- **Instruction**: Rewrite the items below, changing "GUI agent" to "screen assistant" wherever it appears and keeping everything else the same.
[BEGIN]
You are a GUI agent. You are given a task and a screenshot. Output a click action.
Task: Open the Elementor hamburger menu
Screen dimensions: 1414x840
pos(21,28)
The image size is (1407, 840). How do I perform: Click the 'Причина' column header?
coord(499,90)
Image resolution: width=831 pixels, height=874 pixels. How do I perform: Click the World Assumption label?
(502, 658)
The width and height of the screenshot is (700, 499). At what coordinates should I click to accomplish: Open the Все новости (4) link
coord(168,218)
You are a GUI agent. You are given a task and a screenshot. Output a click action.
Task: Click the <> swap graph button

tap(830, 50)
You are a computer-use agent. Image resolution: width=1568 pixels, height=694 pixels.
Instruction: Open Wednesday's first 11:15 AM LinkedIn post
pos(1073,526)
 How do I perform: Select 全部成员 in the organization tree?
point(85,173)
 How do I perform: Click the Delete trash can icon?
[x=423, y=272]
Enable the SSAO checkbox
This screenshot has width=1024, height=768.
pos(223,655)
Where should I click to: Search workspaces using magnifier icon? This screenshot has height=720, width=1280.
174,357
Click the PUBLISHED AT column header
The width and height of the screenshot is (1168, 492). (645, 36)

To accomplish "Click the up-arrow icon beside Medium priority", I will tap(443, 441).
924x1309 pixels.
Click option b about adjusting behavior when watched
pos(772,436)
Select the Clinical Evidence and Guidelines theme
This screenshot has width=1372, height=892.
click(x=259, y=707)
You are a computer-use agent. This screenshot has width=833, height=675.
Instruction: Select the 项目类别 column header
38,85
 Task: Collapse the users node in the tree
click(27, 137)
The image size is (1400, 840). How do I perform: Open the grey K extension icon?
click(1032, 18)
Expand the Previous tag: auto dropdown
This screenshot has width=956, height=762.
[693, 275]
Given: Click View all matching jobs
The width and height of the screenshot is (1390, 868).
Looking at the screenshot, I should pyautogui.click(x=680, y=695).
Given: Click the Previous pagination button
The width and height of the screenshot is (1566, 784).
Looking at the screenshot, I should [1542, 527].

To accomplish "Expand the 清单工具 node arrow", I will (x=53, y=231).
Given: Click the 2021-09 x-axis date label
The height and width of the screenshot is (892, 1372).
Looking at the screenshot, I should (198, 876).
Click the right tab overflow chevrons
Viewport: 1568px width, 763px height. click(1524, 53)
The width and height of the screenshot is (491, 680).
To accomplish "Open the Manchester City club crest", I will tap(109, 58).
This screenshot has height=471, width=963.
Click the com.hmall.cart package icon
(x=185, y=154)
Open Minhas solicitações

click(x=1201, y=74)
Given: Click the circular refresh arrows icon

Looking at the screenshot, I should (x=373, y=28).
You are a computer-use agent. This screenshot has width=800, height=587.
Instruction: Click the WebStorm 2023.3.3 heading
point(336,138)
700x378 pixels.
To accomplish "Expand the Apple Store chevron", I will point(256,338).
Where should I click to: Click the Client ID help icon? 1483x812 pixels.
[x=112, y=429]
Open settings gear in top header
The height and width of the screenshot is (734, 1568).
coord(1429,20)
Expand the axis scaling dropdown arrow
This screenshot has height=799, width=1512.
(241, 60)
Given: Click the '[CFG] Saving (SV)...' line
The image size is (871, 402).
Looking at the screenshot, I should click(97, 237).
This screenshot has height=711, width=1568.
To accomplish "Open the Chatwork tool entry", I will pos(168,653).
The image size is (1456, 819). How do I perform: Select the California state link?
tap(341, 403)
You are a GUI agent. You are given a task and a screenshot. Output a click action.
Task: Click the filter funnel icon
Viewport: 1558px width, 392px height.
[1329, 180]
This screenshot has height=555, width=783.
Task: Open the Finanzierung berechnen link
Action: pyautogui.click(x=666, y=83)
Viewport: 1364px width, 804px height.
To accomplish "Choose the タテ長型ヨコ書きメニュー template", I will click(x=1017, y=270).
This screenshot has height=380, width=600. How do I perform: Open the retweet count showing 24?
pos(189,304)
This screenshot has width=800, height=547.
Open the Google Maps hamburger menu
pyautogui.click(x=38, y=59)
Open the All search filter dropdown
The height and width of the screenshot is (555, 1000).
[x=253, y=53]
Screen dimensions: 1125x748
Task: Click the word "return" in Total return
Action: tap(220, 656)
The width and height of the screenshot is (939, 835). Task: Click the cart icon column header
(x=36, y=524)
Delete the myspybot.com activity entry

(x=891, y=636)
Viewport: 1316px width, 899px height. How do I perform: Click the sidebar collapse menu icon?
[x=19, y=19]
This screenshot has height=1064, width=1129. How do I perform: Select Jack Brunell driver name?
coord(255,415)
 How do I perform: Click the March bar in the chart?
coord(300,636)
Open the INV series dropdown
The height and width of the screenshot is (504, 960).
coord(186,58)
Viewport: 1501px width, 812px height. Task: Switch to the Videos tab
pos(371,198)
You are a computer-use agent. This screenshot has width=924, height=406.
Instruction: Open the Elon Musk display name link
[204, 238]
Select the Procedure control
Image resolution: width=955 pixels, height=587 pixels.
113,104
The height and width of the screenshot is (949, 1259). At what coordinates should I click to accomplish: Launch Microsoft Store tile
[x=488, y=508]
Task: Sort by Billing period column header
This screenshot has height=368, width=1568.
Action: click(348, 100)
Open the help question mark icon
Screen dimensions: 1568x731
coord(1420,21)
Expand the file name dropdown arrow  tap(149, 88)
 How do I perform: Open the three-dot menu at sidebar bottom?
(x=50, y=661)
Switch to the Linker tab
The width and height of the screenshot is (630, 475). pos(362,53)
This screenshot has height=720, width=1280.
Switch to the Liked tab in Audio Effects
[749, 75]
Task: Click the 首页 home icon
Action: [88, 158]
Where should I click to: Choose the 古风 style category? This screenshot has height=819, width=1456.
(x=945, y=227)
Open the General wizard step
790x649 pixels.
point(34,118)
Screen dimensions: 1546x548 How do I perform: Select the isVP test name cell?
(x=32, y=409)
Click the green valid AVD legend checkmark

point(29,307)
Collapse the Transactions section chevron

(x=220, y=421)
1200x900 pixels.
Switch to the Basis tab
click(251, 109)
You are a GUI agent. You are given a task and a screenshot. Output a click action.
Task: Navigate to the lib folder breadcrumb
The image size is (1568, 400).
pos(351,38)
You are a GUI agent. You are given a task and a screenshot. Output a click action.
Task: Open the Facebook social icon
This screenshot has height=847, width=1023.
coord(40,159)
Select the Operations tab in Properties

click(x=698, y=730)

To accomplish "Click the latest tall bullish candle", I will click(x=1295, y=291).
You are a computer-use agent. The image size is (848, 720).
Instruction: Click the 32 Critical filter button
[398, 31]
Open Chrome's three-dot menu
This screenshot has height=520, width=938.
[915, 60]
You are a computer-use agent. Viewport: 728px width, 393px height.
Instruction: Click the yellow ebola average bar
[END]
- **Result**:
You are a screen assistant. You are given a task and a screenshot. Output a click action.
Task: Open the Elementor hamburger menu
Screen dimensions: 1414x840
pos(21,28)
The image size is (1407, 840). How do I perform: Click the 'Причина' column header?
coord(499,90)
Image resolution: width=831 pixels, height=874 pixels. How do I perform: Click the World Assumption label?
(502, 658)
The width and height of the screenshot is (700, 499). At what coordinates should I click to accomplish: Open the Все новости (4) link
coord(168,218)
You are a screen assistant. You are given a task and a screenshot. Output a click action.
Task: Click the <> swap graph button

tap(830, 50)
You are a computer-use agent. Image resolution: width=1568 pixels, height=694 pixels.
Instruction: Open Wednesday's first 11:15 AM LinkedIn post
pos(1073,526)
 How do I perform: Select 全部成员 in the organization tree?
point(85,173)
 How do I perform: Click the Delete trash can icon?
[x=423, y=272]
Enable the SSAO checkbox
This screenshot has width=1024, height=768.
pos(223,655)
Where should I click to: Search workspaces using magnifier icon? This screenshot has height=720, width=1280.
174,357
Click the PUBLISHED AT column header
The width and height of the screenshot is (1168, 492). (645, 36)

To accomplish "Click the up-arrow icon beside Medium priority", I will tap(443, 441).
924x1309 pixels.
Click option b about adjusting behavior when watched
pos(772,436)
Select the Clinical Evidence and Guidelines theme
This screenshot has width=1372, height=892.
click(x=259, y=707)
You are a computer-use agent. This screenshot has width=833, height=675.
Instruction: Select the 项目类别 column header
38,85
 Task: Collapse the users node in the tree
click(27, 137)
The image size is (1400, 840). How do I perform: Open the grey K extension icon?
click(1032, 18)
Expand the Previous tag: auto dropdown
This screenshot has width=956, height=762.
[693, 275]
Given: Click View all matching jobs
The width and height of the screenshot is (1390, 868).
Looking at the screenshot, I should pyautogui.click(x=680, y=695).
Given: Click the Previous pagination button
The width and height of the screenshot is (1566, 784).
Looking at the screenshot, I should [1542, 527].

To accomplish "Expand the 清单工具 node arrow", I will (x=53, y=231).
Given: Click the 2021-09 x-axis date label
The height and width of the screenshot is (892, 1372).
Looking at the screenshot, I should (198, 876).
Click the right tab overflow chevrons
Viewport: 1568px width, 763px height. click(1524, 53)
The width and height of the screenshot is (491, 680).
To accomplish "Open the Manchester City club crest", I will tap(109, 58).
This screenshot has height=471, width=963.
Click the com.hmall.cart package icon
(x=185, y=154)
Open Minhas solicitações

click(x=1201, y=74)
Given: Click the circular refresh arrows icon

Looking at the screenshot, I should (x=373, y=28).
You are a computer-use agent. This screenshot has width=800, height=587.
Instruction: Click the WebStorm 2023.3.3 heading
point(336,138)
700x378 pixels.
To accomplish "Expand the Apple Store chevron", I will point(256,338).
Where should I click to: Click the Client ID help icon? 1483x812 pixels.
[x=112, y=429]
Open settings gear in top header
The height and width of the screenshot is (734, 1568).
coord(1429,20)
Expand the axis scaling dropdown arrow
This screenshot has height=799, width=1512.
(241, 60)
Given: Click the '[CFG] Saving (SV)...' line
The image size is (871, 402).
Looking at the screenshot, I should click(97, 237).
This screenshot has height=711, width=1568.
To accomplish "Open the Chatwork tool entry", I will pos(168,653).
The image size is (1456, 819). How do I perform: Select the California state link?
tap(341, 403)
You are a screen assistant. You are given a task and a screenshot. Output a click action.
Task: Click the filter funnel icon
Viewport: 1558px width, 392px height.
[1329, 180]
This screenshot has height=555, width=783.
Task: Open the Finanzierung berechnen link
Action: pyautogui.click(x=666, y=83)
Viewport: 1364px width, 804px height.
To accomplish "Choose the タテ長型ヨコ書きメニュー template", I will click(x=1017, y=270).
This screenshot has height=380, width=600. How do I perform: Open the retweet count showing 24?
pos(189,304)
This screenshot has width=800, height=547.
Open the Google Maps hamburger menu
pyautogui.click(x=38, y=59)
Open the All search filter dropdown
The height and width of the screenshot is (555, 1000).
[x=253, y=53]
Screen dimensions: 1125x748
Task: Click the word "return" in Total return
Action: tap(220, 656)
The width and height of the screenshot is (939, 835). Task: Click the cart icon column header
(x=36, y=524)
Delete the myspybot.com activity entry

(x=891, y=636)
Viewport: 1316px width, 899px height. How do I perform: Click the sidebar collapse menu icon?
[x=19, y=19]
This screenshot has height=1064, width=1129. How do I perform: Select Jack Brunell driver name?
coord(255,415)
 How do I perform: Click the March bar in the chart?
coord(300,636)
Open the INV series dropdown
The height and width of the screenshot is (504, 960).
coord(186,58)
Viewport: 1501px width, 812px height. Task: Switch to the Videos tab
pos(371,198)
You are a computer-use agent. This screenshot has width=924, height=406.
Instruction: Open the Elon Musk display name link
[204, 238]
Select the Procedure control
Image resolution: width=955 pixels, height=587 pixels.
113,104
The height and width of the screenshot is (949, 1259). At what coordinates should I click to accomplish: Launch Microsoft Store tile
[x=488, y=508]
Task: Sort by Billing period column header
This screenshot has height=368, width=1568.
Action: click(348, 100)
Open the help question mark icon
Screen dimensions: 1568x731
coord(1420,21)
Expand the file name dropdown arrow  tap(149, 88)
 How do I perform: Open the three-dot menu at sidebar bottom?
(x=50, y=661)
Switch to the Linker tab
The width and height of the screenshot is (630, 475). pos(362,53)
This screenshot has height=720, width=1280.
Switch to the Liked tab in Audio Effects
[749, 75]
Task: Click the 首页 home icon
Action: [88, 158]
Where should I click to: Choose the 古风 style category? This screenshot has height=819, width=1456.
(x=945, y=227)
Open the General wizard step
790x649 pixels.
point(34,118)
Screen dimensions: 1546x548 How do I perform: Select the isVP test name cell?
(x=32, y=409)
Click the green valid AVD legend checkmark

point(29,307)
Collapse the Transactions section chevron

(x=220, y=421)
1200x900 pixels.
Switch to the Basis tab
click(251, 109)
You are a screen assistant. You are given a task and a screenshot. Output a click action.
Task: Navigate to the lib folder breadcrumb
The image size is (1568, 400).
pos(351,38)
You are a screen assistant. You are given a task and a screenshot. Output a click action.
Task: Open the Facebook social icon
This screenshot has height=847, width=1023.
coord(40,159)
Select the Operations tab in Properties

click(x=698, y=730)

To accomplish "Click the latest tall bullish candle", I will click(x=1295, y=291).
You are a computer-use agent. The image size is (848, 720).
Instruction: Click the 32 Critical filter button
[398, 31]
Open Chrome's three-dot menu
This screenshot has height=520, width=938.
[915, 60]
You are a computer-use agent. Viewport: 728px width, 393px height.
Instruction: Click the yellow ebola average bar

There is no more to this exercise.